What professors aren’t paid to profess

23 10 2006

Professor Stanley Fish:

Of course, before you can do your job, you have to know what it is. And you will not be helped by your college’s mission statement, which will lead you to think that your job is to cure every ill the world has ever known – not only illiteracy, bad writing and cultural ignorance, which are at least in the ballpark, but poverty, racism, ageism, sexism, war, exploitation, colonialism, discrimination, intolerance, pollution and bad character. (The list could be much longer.)

I call this the save-the-world theory of academic performance and you can see it on display in a recent book by Derek Bok, the former and now once-again president of Harvard.

Aloof Ivy Tower

Bok’s book is titled “Our Underachieving Colleges” and here are some of the things he thinks colleges should be trying to achieve: “[H]elp develop such virtues as racial tolerance, honesty and social responsibility”; “prepare … students to be active, knowledgeable citizens in a democracy”; and “nurture such behavioral traits as good moral character.”

I can’t speak for every college teacher, but I’m neither trained nor paid to do any of those things, although I am aware of people who are: ministers, therapists, social workers, political activists, gurus, inspirational speakers and diversity consultants.

I am trained and paid to do two things (although, needless to say, I don’t always succeed in my attempts to do them) :

1) to introduce students to materials they didn’t know a whole lot about, and

2) to equip them with the skills that will enable them, first, to analyze and evaluate those materials and, second, to perform independent research, should they choose to do so, after the semester is over.

That’s it. That’s the job. There’s nothing more, and the moment an instructor tries to do something more – tries to do some of the things urged by Derek Bok or tries to redress the injustices of the world – he or she will have crossed a line and will be practicing without a license. . .



5 responses

23 10 2006

I just saw a bio for Derek Bok that was interesting — his Ph.D wife’s parents were BOTH Nobel Laureates and his daughter is a philosophy professor now, at Johns Hopkins I think.
And I thought *I* was born breathing academe as air, ha, what an amateur! 🙂

23 10 2006


In one of his books, Derek Bok apparently argues that corporate money (not political correctness, moralizing or ideology) is the threat to fundamental academic values. The review I found makes it seem that he believes “profitable knowledge opportunities” are the ultimate evil, a seduction away from the “academic values” he has dedicated his life to — although according to Fish, Bok’s are not actually “academic” values but more global change-the-world ideology.

▸ **Action item**: Can you reproduce the part of the post on what professors are paid to do that opens with the words containing "Of course, before" and closes with "be much longer.)"? The items after this post are separate material with no connection to it.

▸ **Supplied data**:
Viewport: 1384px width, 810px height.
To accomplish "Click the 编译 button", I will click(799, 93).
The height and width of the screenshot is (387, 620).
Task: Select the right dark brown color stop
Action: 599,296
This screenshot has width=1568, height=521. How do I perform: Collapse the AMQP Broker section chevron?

==

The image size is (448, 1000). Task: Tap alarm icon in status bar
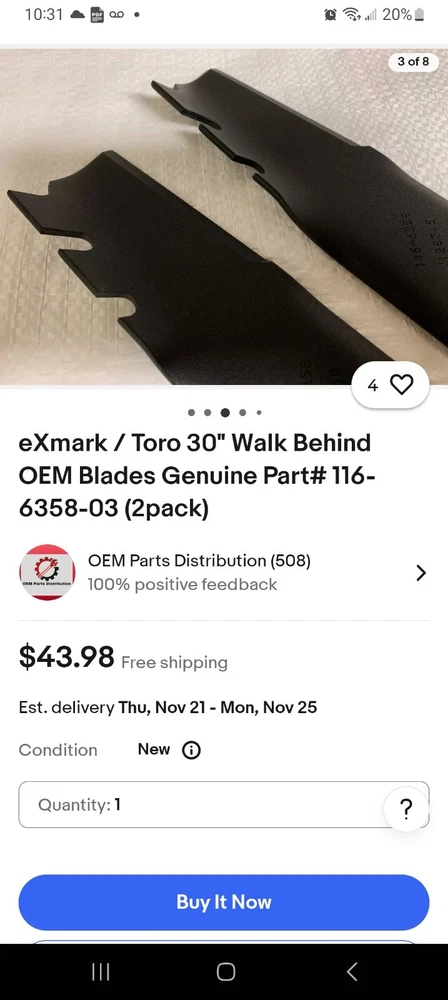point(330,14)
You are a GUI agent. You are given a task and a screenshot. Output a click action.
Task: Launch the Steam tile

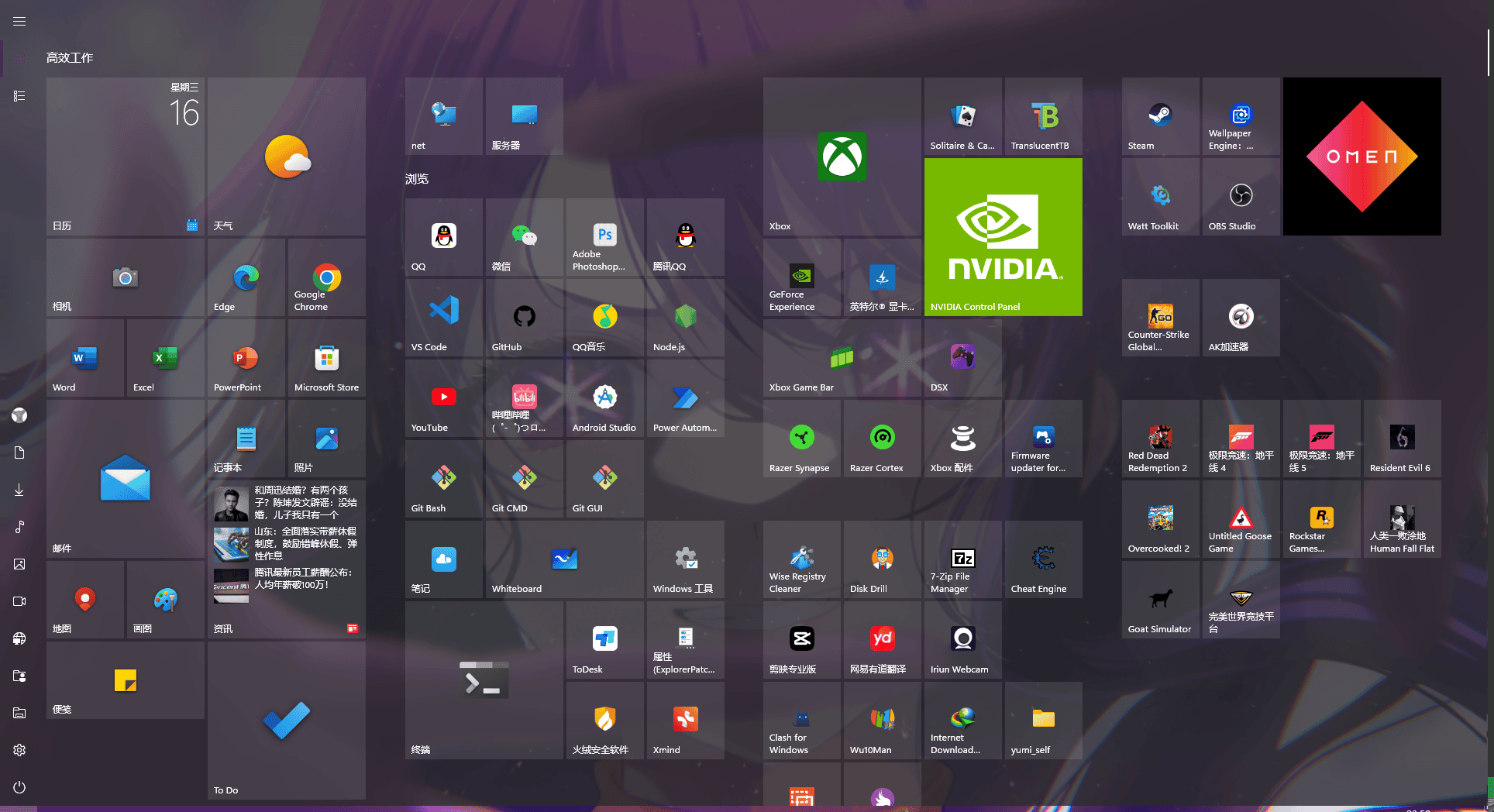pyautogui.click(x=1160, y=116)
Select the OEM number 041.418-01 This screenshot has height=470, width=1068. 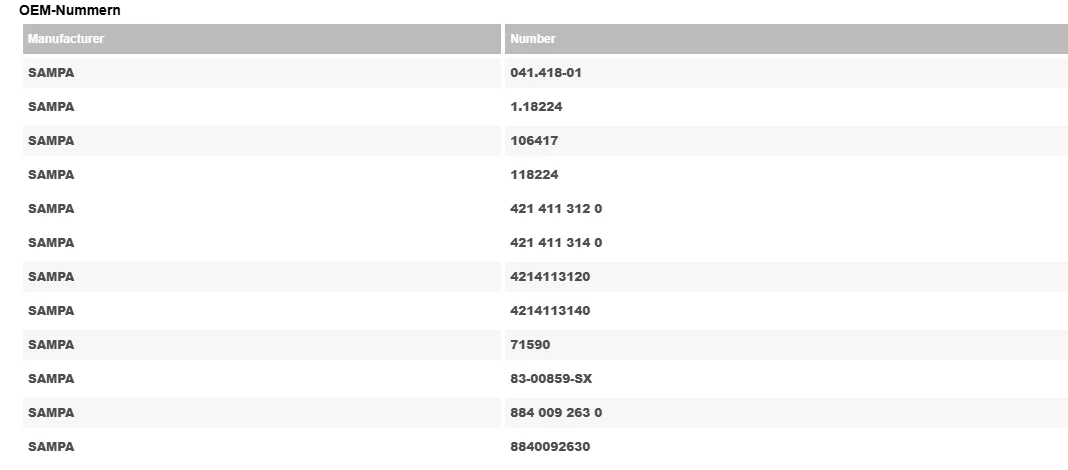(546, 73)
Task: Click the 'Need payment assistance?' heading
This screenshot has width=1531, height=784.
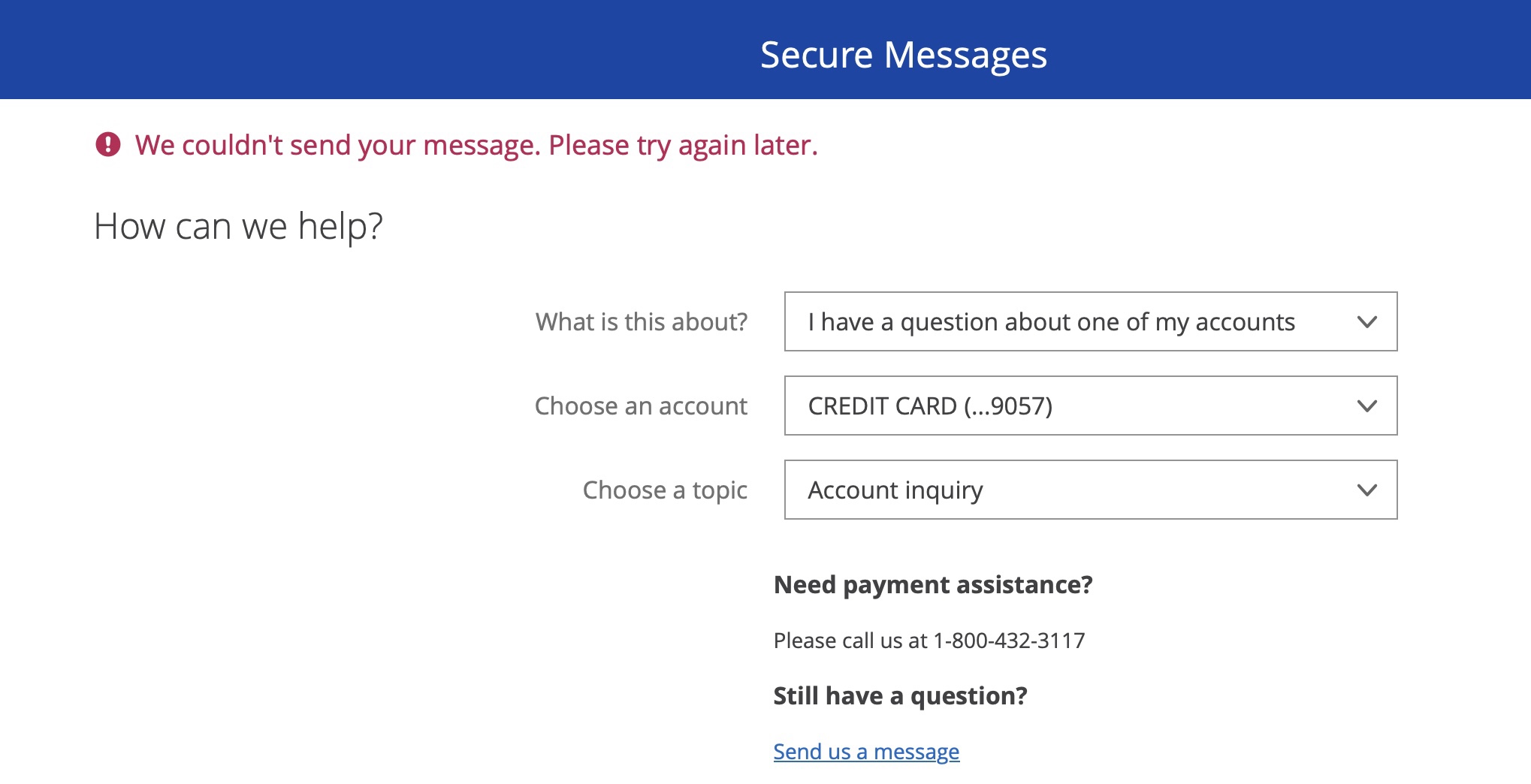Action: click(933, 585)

...

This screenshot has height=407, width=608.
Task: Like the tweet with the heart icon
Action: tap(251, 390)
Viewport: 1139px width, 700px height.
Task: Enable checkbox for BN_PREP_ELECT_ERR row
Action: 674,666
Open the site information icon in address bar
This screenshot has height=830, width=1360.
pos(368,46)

▸ **Output**:
Of course, before you can do your job, you have to know what it is. And you will not be helped by your college’s mission statement, which will lead you to think that your job is to cure every ill the world has ever known – not only illiteracy, bad writing and cultural ignorance, which are at least in the ballpark, but poverty, racism, ageism, sexism, war, exploitation, colonialism, discrimination, intolerance, pollution and bad character. (The list could be much longer.)